I have had my fair share of internships, sometimes multiple at a time. For me, it was about getting experience. I was never looking for thee job that I would want after I graduated. That was, until I found my current internship at Capture Marketing. Getting this internship is one of my biggest accomplishments because for the first time I thought to myself, this is what I want to be doing as a professional.
Getting an internship, though, can be quite a stressful ordeal. It means a new place, new people, and a new mindset all in a short turn around. All of this at once can feel overwhelming. I admit that once I secured my internship, my mind began flooding with fears and worries.
Now that the “start” of my new job is behind me, I wanted to share some keys tips that helped in my transition and quelled my worries, in case you are about to embark on a new internship.
Pop the champagne! You got hired and that’s amazing news that deserves some celebration! Don’t be dragged down by what-if’s that could so naturally cloud your mind. Your attitude will affect how people see you and more importantly, how you do your job. You want to go in with a good attitude. When you are enthusiastic about what you do, people see it and it makes them more excited to work with you. How you see your job starts with you. If you’re unsure about your purpose there, it shows, and you don’t want to give the impression that you can’t handle a new challenge. More important, excitement, enthusiasm and openness cause you to be more willing to learn.
Sure, when I started at Capture, I was nervous. I will not deny that. This was different from any other job I had done. But even going into it not knowing much, I was beyond excited just to be here. I think excitement is like a contagion and when you focus on the good and exciting parts, you forget about the nerves and just enjoy what you do.
You’re passed the hardest part – the interview. The decision is made; you have the job. Now, you have to prove to them why they made the right choice. It can seem like a big task but try to remember – and this is the important part – they selected you for a reason.The interviewer saw potential in your skills. You have experience, so do what you know, and then some. Don’t waste time second guessing yourself, which tends to be the hardest part when we get thrown into a new position.
When I first got this job, I worried about not being prepped enough in InDesign, or my writing skills not being as good as I think they are. It’s true, one can always strive to do better. However, it’s important to be proud of what you’ve already accomplished and be ready to move forward standing firmly on that foundation. All that worrying has to stop because it prevents you from reaching your highest potential.
You cannot just take a back seat. If you want to be offered a full-time position when this all comes to a close, you HAVE to take initiative and show you are a unique asset to the company. That cannot be done by just doing what you’re told. Give yourself some credit – you have good ideas and the resources to make them happen. Don’t be intimidated because you’re coming in as “just an intern.” You’re much more than that, so go beyond what is expected or you will fall in the background.
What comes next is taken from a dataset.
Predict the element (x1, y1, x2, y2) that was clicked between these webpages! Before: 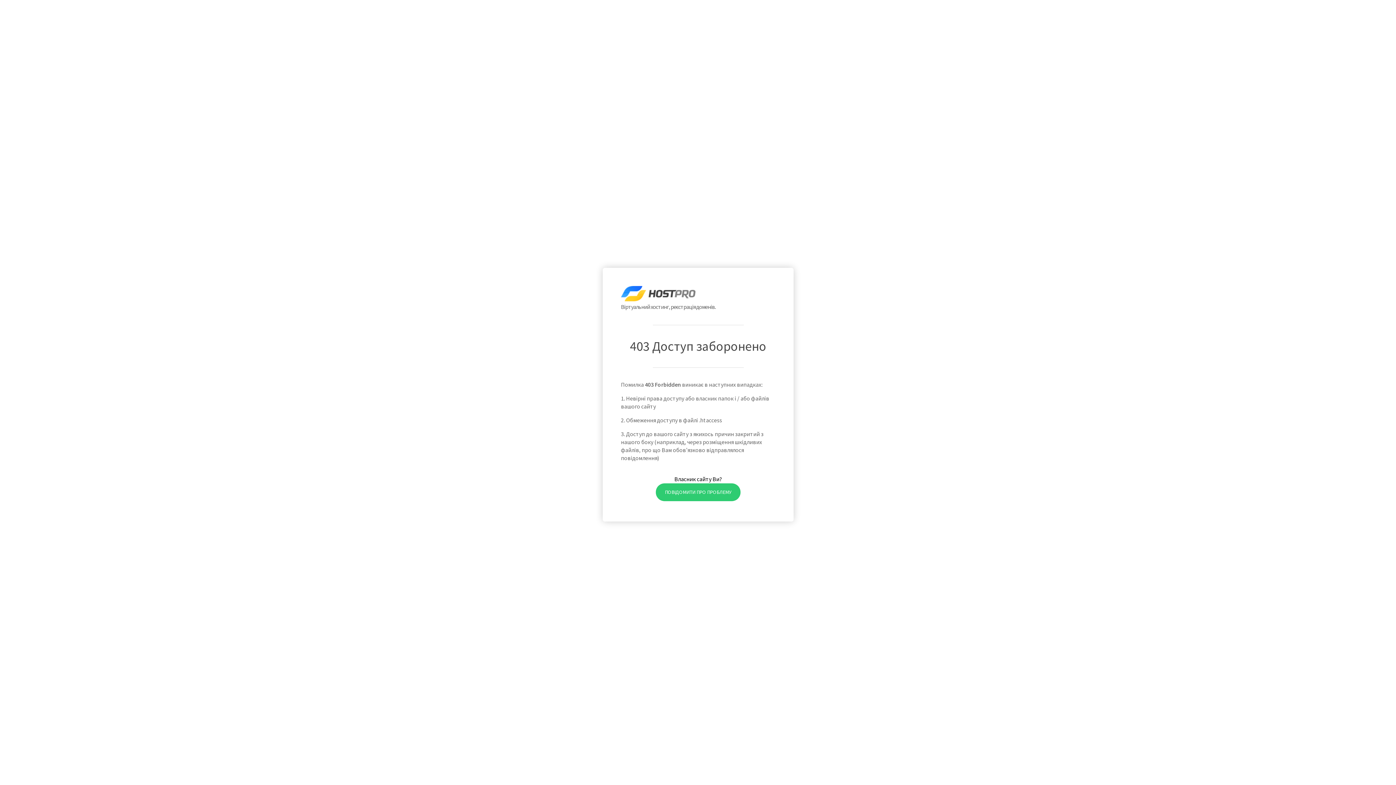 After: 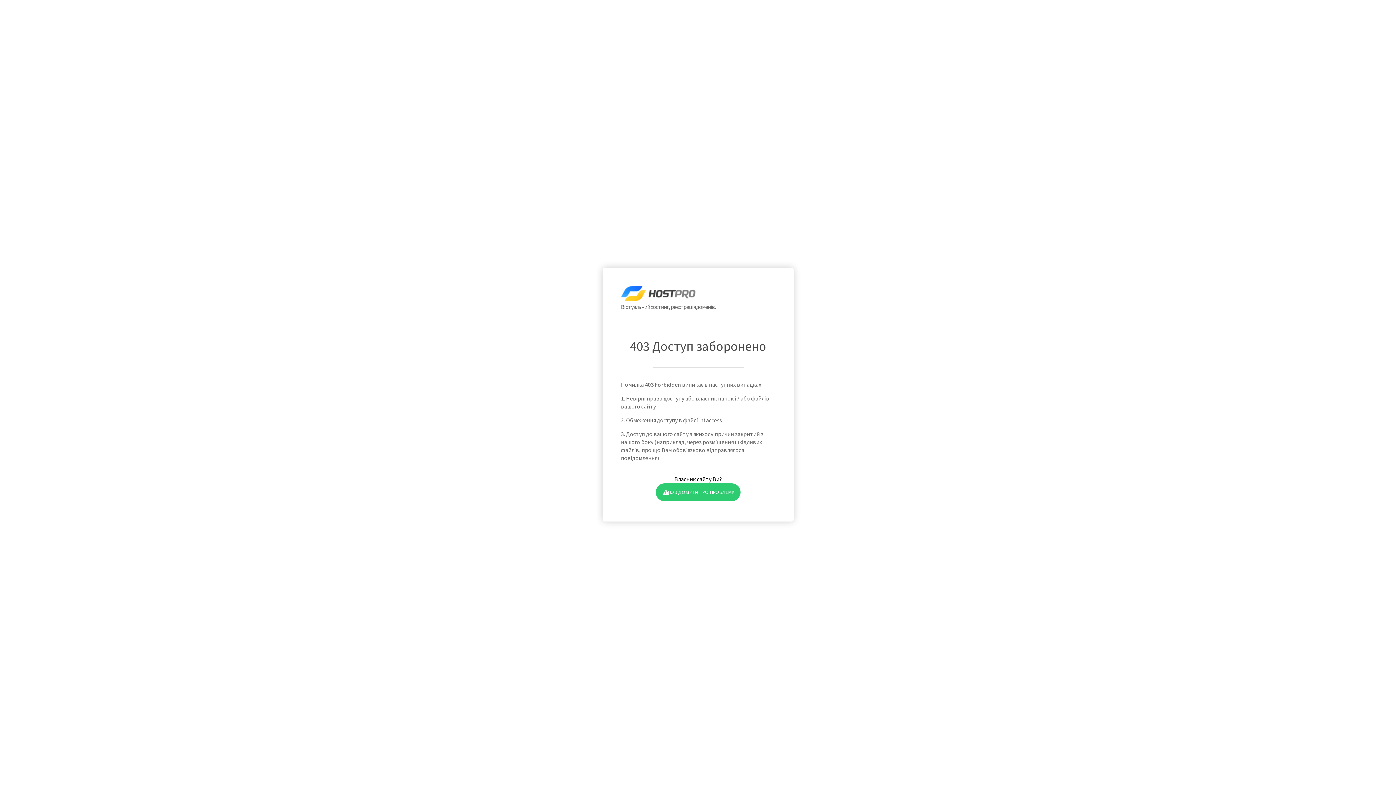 Action: label: ПОВІДОМИТИ ПРО ПРОБЛЕМУ bbox: (655, 483, 740, 501)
From there you can start to build relationships with coworkers. Connecting with others and sharing ideas not only allows for a better learning environment, but it opens the door to receiving advice later on and maybe even a job.
No matter how much you’ve researched, there are going to be things you don’t know when starting an internship. Don’t be afraid to ask questions. They are what is going to help you move forward in your job. Not only do they show you care, but your questions illustrate that you are willing to learn.
Before Capture, I had never worked in an agency-type setting before. I had some skills in communications and marketing, so I knew the basics of some things and was more seasoned on others. However, with this job came new responsibilities that I had never been trained in. I found myself asking question after question and then constantly apologizing for not knowing. But I soon found that they expected questions from me. No one expected me to come here knowing the answers already.
That was something I had to learn on my own. So yes, I asked a lot of questions, but because I wanted to learn. I wanted to be able to go back on my own and do the best job possible. Asking questions does not make you incompetent, it leads to innovation, and it makes you a better intern.
At the end of the day, an internship is a learning experience. You want to make sure every action taken is done to better your learning experience. You’re setting yourself up for your future, whether that’s at this company or another. Don’t miss any opportunity that is given to you to learn.